Electrum is going to use Hierarchical Deterministic wallet (bip32)
In order to preserve the capability to restore a wallet from its seed, it is now necessary to adopt a convention concerning address allocation.
For the moment I think it would be a bit overkill to restore an entire tree using a tree exploration algorithm, although this might be the case in the future.
I just want to use a simple convention for enumerating accounts derived from a seed.
Here is how I plan to do it:
m/0'/n'/ : normal accounts, where n is an integer.
m/1'/n/ & m/2'/n/ : "multisig 2of2" accounts.
m/3'/n/ & m/4'/n/ & m/5'/n/ : "multisig 2of3" accounts
In this scheme, each account has a sequence of receiving and change addresses.
example:
m/0'/n'/0/k -> receive addresses
m/0'/n'/1/k -> change addresses
As per bip32 conventions, the prime symbole (') refers to private (type1) derivation, while "no prime" means public (type2) derivation.
Note that normal account creations use private derivation, so the user will need to enter their password in order to generate a new account.
m/0'/ is sufficient to generate normal accounts, so that "m/" (the master key) can be thrown away.
Multisig accounts may be only partially seeded. (for example, we keep m/1'/ and throw away m/ and m/2'/)
Multisig accounts use a private derivation at level 1, and a public derivation at level 2; this is to avoid having to receive master public keys from an external wallet or service when an account is created.
Let me know if you think I missed something.
I am very interested in Hierarchical Deterministic wallets.
I have a few questions, please forgive me if I am misunderstanding something here.
1) In adding what is essentially a type layer of multisig type, isn't that adding a hierarchical layer that isn't in the BIP? I understand how the math makes that possible I'm just concerned about interoperability with other solutions.

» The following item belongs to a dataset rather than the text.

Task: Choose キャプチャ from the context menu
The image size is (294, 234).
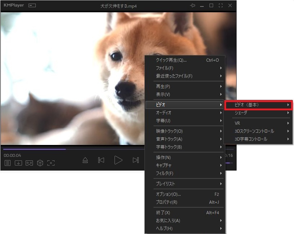Action: click(185, 165)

2) Is there any reason that n has to be an integer? For example, I was thinking it would be cool to be able to create accounts with ascii names. Of course for recovery the user would have to know their seed and the names of their accounts in order to rediscover the tree. Actually, this sounds like a really bad idea. I think the coolest, most important feature of Electrum is the ability to recover from one human readable string.
3) Will someone be able to create an account, lets says m/0'/7' and then load up an electrum client with just that, without any visibility or awareness of the other chains in the tree?
4) Will the equivalent of the master public key for such an account work with existing electrum address generators like (
https://github.com/prusnak/addrgen)?5) Who can I bribe/bounty/pay for this work to be done? I would try to help but python is certainly not my strong suit and my EC knowledge is very low. I'd be willing to pony up 25 BTC if it would help.